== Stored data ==
******
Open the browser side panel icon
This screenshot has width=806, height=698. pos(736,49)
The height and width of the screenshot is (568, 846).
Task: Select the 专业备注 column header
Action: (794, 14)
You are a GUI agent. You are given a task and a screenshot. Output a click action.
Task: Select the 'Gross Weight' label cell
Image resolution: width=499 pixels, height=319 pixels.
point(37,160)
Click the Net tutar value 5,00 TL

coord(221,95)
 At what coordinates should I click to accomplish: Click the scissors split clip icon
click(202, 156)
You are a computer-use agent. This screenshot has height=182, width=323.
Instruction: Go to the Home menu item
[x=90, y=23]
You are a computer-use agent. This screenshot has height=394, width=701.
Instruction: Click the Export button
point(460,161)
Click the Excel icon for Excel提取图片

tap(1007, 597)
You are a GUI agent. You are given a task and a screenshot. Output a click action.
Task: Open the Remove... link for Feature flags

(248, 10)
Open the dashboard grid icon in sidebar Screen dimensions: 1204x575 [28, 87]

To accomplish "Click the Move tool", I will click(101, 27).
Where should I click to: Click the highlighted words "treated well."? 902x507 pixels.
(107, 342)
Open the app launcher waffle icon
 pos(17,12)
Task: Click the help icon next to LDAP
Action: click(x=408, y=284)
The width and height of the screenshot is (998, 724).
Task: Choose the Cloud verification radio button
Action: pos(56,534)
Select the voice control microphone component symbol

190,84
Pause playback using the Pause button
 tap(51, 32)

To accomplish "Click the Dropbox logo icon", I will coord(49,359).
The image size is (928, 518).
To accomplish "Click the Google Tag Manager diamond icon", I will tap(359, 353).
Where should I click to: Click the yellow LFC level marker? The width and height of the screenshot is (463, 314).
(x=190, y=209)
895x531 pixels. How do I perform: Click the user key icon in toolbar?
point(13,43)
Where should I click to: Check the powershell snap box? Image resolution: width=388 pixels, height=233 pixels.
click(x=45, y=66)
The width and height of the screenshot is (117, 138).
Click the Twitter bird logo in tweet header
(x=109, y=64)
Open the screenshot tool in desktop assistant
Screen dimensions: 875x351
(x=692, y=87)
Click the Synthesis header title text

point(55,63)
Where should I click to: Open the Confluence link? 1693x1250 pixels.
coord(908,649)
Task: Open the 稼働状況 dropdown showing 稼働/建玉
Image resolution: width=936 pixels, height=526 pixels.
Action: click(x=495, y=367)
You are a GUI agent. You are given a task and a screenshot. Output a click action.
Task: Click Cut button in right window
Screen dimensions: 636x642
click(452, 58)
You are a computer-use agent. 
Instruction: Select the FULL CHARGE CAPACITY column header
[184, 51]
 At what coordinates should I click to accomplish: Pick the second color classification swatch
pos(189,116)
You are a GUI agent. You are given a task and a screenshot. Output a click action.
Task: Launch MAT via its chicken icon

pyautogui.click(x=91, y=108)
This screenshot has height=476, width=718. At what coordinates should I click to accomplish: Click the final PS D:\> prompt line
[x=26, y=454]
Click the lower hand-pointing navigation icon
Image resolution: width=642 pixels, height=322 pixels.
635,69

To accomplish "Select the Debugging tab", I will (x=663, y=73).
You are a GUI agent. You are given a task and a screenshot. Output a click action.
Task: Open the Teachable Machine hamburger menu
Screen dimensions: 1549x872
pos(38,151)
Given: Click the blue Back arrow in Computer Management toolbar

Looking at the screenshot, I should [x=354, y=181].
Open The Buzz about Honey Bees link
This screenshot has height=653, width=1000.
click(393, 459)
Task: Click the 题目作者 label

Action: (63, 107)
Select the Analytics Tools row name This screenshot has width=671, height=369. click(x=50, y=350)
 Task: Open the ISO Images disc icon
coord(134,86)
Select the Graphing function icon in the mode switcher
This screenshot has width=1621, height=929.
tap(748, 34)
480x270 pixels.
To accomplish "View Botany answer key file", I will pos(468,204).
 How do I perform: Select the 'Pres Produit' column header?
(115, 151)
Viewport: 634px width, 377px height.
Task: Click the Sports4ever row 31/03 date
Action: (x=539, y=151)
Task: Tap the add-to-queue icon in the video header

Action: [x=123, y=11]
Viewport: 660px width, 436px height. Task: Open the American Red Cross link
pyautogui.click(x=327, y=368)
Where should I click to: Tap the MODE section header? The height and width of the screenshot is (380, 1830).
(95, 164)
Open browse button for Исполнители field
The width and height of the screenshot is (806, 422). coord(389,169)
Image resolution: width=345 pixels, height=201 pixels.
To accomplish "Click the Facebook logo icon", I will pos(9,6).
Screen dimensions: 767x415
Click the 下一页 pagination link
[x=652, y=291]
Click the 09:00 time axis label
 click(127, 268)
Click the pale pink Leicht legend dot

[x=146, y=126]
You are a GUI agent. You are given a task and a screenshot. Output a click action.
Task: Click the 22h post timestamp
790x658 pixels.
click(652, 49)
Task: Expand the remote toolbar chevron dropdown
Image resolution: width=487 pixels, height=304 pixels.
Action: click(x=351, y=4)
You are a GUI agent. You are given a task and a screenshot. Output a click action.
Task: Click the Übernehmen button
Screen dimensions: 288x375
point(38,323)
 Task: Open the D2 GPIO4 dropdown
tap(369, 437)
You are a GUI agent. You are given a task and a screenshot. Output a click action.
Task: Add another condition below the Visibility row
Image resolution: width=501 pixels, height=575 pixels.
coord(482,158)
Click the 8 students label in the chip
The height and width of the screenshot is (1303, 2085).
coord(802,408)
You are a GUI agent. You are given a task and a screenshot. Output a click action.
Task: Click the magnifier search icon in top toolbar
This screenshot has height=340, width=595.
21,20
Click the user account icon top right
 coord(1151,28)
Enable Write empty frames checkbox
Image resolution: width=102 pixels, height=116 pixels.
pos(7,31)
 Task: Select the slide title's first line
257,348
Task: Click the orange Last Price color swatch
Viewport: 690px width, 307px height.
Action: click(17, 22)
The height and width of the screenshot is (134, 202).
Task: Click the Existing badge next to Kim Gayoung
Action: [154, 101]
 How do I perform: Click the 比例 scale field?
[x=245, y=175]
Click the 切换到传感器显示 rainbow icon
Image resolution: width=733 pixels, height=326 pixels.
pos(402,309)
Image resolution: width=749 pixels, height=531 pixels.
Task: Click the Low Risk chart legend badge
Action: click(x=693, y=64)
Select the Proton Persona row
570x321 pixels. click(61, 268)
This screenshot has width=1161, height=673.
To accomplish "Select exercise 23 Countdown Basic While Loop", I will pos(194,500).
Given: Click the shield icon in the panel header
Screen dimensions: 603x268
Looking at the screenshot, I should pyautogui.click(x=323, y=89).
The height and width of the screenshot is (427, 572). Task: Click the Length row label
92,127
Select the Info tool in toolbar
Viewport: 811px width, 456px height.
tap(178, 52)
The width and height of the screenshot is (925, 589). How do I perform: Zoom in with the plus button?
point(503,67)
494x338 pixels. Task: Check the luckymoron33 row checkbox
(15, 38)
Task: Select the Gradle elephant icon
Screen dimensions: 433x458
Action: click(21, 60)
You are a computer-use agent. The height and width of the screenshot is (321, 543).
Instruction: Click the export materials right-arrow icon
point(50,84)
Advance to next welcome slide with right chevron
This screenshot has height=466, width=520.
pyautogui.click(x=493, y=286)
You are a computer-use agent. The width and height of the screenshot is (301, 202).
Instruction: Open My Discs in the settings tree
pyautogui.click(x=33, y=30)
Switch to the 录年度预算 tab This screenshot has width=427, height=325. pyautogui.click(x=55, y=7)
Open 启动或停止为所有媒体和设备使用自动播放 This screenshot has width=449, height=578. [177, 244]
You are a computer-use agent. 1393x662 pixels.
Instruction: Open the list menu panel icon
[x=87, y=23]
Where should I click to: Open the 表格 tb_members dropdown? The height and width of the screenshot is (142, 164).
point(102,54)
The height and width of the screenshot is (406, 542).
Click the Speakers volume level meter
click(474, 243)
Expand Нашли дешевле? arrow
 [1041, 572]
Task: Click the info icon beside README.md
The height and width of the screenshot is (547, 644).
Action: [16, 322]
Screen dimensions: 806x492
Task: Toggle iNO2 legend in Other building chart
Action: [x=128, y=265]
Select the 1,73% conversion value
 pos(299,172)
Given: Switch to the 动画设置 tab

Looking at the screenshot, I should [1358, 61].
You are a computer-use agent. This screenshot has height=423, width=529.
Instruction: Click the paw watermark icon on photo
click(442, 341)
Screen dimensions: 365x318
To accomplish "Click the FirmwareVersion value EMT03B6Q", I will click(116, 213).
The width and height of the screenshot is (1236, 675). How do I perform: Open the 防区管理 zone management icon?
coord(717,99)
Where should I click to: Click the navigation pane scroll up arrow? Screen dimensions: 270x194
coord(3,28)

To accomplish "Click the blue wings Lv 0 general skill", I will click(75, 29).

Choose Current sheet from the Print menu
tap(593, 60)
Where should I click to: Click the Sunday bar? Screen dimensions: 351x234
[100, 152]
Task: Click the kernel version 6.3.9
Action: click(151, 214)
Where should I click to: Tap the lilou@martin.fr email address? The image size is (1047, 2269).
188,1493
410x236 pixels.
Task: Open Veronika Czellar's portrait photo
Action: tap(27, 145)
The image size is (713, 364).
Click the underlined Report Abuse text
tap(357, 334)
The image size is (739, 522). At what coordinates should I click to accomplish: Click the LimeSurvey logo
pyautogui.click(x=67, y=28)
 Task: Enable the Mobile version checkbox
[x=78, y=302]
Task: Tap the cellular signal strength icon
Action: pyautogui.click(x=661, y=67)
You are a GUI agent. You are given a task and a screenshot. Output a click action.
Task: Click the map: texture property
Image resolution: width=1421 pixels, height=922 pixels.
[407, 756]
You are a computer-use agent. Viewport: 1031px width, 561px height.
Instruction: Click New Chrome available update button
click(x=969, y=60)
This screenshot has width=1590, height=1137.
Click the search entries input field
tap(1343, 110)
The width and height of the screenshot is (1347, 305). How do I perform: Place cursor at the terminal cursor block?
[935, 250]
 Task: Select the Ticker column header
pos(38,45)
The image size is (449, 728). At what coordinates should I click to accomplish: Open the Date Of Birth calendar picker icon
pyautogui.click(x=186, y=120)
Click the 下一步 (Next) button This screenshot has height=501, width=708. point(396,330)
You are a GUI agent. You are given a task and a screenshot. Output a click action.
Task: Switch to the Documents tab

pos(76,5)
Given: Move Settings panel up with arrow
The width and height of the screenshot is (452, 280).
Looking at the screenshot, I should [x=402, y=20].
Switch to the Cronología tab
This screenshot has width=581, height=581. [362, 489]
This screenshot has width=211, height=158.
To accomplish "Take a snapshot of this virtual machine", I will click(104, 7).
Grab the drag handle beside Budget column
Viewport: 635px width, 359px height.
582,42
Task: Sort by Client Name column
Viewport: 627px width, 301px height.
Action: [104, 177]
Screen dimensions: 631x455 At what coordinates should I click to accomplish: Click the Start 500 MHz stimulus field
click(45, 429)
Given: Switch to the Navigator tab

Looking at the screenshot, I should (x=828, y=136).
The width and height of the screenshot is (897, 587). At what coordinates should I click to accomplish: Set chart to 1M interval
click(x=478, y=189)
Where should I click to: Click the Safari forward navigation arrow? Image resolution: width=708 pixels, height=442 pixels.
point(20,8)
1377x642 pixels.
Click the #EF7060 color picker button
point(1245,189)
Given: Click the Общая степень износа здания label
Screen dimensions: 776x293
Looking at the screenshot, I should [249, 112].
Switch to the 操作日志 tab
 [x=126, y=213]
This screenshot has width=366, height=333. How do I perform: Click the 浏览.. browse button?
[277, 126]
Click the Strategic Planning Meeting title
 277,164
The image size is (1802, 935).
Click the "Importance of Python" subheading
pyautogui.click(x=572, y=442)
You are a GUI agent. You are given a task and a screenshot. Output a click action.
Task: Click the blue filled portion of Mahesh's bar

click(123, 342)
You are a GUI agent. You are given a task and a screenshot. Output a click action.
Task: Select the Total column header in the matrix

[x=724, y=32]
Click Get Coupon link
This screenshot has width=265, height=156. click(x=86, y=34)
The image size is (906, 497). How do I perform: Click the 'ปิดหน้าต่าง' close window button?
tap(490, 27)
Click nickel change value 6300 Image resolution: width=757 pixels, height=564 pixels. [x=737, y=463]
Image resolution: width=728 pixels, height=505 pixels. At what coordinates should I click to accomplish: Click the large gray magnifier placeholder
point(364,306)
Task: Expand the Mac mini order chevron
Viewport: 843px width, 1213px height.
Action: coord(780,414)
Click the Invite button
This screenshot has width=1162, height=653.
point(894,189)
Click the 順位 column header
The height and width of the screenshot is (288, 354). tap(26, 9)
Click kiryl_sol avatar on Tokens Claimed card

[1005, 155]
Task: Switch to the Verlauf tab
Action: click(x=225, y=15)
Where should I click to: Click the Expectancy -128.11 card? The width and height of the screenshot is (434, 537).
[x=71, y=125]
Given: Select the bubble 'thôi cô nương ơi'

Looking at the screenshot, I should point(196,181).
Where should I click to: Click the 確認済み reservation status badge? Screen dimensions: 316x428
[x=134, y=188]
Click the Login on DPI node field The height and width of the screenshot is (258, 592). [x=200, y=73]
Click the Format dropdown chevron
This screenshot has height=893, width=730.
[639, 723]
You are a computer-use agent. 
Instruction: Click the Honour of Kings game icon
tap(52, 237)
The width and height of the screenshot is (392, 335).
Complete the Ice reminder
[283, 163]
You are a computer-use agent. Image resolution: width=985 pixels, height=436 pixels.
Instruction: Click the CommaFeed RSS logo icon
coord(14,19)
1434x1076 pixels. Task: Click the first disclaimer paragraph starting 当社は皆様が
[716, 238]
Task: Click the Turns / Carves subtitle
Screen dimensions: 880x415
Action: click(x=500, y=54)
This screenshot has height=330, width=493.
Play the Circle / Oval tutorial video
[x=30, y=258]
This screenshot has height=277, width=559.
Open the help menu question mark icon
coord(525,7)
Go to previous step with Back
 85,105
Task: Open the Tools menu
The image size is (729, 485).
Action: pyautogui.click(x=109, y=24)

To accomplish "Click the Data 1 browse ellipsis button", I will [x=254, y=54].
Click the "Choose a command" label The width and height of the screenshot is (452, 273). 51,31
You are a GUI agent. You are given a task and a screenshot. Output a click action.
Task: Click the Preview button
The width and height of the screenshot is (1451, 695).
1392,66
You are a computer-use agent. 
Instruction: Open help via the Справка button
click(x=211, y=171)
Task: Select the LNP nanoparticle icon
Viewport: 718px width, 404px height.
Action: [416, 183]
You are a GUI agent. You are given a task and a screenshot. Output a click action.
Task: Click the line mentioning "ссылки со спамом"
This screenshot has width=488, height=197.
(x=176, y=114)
******
== WHAT YOU SHOULD DO ==
Looking back over the data above, restate word for word the lines that begin at the line with "Click the user account icon top right" and end at the line with "Advance to next", inclusive.

== RESPONSE BELOW ==
Click the user account icon top right
 coord(1151,28)
Enable Write empty frames checkbox
Image resolution: width=102 pixels, height=116 pixels.
pos(7,31)
 Task: Select the slide title's first line
257,348
Task: Click the orange Last Price color swatch
Viewport: 690px width, 307px height.
Action: click(17, 22)
The height and width of the screenshot is (134, 202).
Task: Click the Existing badge next to Kim Gayoung
Action: [154, 101]
 How do I perform: Click the 比例 scale field?
[x=245, y=175]
Click the 切换到传感器显示 rainbow icon
Image resolution: width=733 pixels, height=326 pixels.
pos(402,309)
Image resolution: width=749 pixels, height=531 pixels.
Task: Click the Low Risk chart legend badge
Action: click(x=693, y=64)
Select the Proton Persona row
570x321 pixels. click(61, 268)
This screenshot has width=1161, height=673.
To accomplish "Select exercise 23 Countdown Basic While Loop", I will pos(194,500).
Given: Click the shield icon in the panel header
Screen dimensions: 603x268
Looking at the screenshot, I should pyautogui.click(x=323, y=89).
The height and width of the screenshot is (427, 572). Task: Click the Length row label
92,127
Select the Info tool in toolbar
Viewport: 811px width, 456px height.
tap(178, 52)
The width and height of the screenshot is (925, 589). How do I perform: Zoom in with the plus button?
point(503,67)
494x338 pixels. Task: Check the luckymoron33 row checkbox
(15, 38)
Task: Select the Gradle elephant icon
Screen dimensions: 433x458
Action: click(21, 60)
You are a computer-use agent. The height and width of the screenshot is (321, 543).
Instruction: Click the export materials right-arrow icon
point(50,84)
Advance to next welcome slide with right chevron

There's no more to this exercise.